不満は大きくあるがそれでもデカイ建物に変わりはない。周囲の民衆に対して異様いや威容を示すことは可能とバベルは考えた。
それに今までの成功体験によって、細かいことは軽視しても何とかなるという考えが頭を支配していた。
その瞬間だった。城が大きく揺れ始めたのだ。
「な、なんだぁ!?」
「ば、バベル様!? 天井が崩れっ……!」
奇跡は長くは続かなかった。
木造建築物は限界を迎えて崩れ落ち、バベルはその巻き添えとなった。
「がっ、だ、誰か助け……」
柱である大木に押しつぶされたバベルは、誰かに助けを求めるように手をあげる。
だが周囲には誰もいない。急いで城壁を建てろという命令に従って、すでに皆がこの場から離れていた。
そして遠くの前方には巨大な白き城が、こちらの元建築物を嘲笑するように聳え立っているのが写った。

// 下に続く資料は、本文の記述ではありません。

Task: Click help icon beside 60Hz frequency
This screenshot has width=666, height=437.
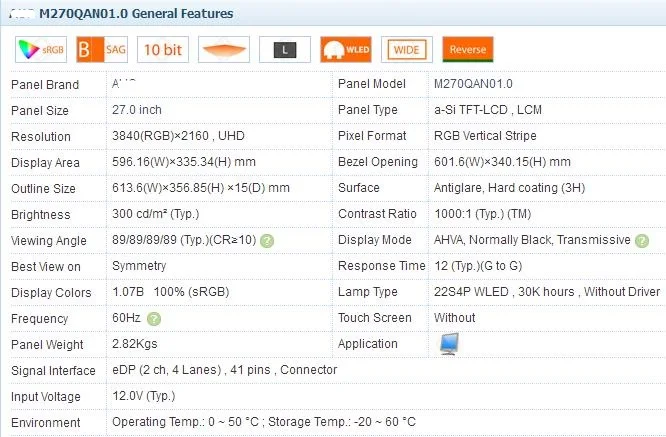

「ち、ちくしょ……う……そ、うか……リーズかっ……あいつが、裏切るからっ……!」
バベルはあげた手を落としその後に力尽きる。
彼は最後の最期になって、ようやくリーズの重要性を完璧に理解した。
だが…………あまりに遅すぎたのである。
木造建築物はバベルを潰したことでその役目を終えたのだった。
この失態を以てバベルは恐ろしい速度で失敗を行う異名、『失敗迅雷』の汚名を被ることになる。
とはいえ、もう彼がその俗称を知ることはない。
いや正確には頭を打った衝撃で壊れて理解できなくなった、と言うべきだろう。